UOB Global Economics and Markets Research:
"Year-to-date, headline inflation fell 0.5 per cent year-on-year, while core inflation registered a growth of 0.5 per cent year-on-year, right at the lower bound of the 0.5 to 1.5 per cent forecast by the Monetary Authority of Singapore (MAS). With global consumer price actions remaining benign due to the downward pressures on the prices of major commodities as well as manufactured products, Singapore, being a price-taker, will continue to see weak inflation trend as we go into 2016.

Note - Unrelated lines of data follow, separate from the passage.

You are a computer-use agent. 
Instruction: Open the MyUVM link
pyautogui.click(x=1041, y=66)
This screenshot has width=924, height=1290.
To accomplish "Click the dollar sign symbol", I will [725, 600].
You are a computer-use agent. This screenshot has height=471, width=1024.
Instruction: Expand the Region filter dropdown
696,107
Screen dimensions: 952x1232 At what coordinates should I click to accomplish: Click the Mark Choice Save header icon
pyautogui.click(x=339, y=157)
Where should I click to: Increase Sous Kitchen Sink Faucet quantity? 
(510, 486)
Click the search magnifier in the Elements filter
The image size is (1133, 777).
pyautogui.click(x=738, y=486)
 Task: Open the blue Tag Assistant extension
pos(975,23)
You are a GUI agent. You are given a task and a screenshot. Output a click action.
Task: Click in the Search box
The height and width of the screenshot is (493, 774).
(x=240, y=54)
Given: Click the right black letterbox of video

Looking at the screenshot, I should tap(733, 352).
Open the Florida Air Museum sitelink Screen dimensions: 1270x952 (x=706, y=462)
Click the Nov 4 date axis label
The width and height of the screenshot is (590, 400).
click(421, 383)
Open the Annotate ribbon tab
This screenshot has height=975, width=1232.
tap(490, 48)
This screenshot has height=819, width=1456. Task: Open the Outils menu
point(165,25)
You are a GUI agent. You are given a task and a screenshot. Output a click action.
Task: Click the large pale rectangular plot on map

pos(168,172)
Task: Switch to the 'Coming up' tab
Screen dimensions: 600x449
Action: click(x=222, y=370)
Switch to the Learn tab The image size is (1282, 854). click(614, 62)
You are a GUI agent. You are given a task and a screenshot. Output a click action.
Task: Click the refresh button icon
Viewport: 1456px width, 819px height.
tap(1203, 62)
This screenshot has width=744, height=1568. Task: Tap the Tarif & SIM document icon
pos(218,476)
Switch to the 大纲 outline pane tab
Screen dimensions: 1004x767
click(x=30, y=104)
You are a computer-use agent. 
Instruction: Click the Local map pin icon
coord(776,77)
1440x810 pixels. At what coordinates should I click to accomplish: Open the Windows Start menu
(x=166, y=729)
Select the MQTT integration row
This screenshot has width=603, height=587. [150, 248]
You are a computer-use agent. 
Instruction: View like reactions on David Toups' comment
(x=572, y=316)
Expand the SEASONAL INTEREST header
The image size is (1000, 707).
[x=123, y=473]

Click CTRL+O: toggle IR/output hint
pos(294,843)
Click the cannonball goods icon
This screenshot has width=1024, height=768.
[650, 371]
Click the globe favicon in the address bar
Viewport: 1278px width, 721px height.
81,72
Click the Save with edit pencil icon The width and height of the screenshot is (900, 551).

"Going into 2016, we will like to caution that there could be upside risks to inflation. First, barring any further decline in global oil/commodity prices, the low prices this year will likely witness the dissipation of base effects and provide a support in 2016 on an on-year basis. Next, we anticipate the disinflationary effects of the government’s budgetary measures (the medical subsidies from the Pioneer Generation packages launched since Sep 2014) to come to an end over the next couple of months. Finally, the ongoing El Nino weather phenomenon may pose some risks in terms of higher food prices due to disruption in food supplies.
"With the MAS keeping steady their dovish Singapore dollar nominal effective exchange rate (S$NEER) policy at least until April 2016 (and we currently rule out any possibility of another one-off policy action ala Jan 2015 surprise), we maintain our USD/SGD forecast of 1.43/USD by end of 2015 and onto 1.46/USD by mid-2016, where the catalyst will come from the divergence in the monetary policies between the US Federal Reserve (where we forecast 4 rate hikes of 25bps each from the Fed in 2016) and the MAS (where we forecast no change to current S$NEER policy in the April policy meeting)."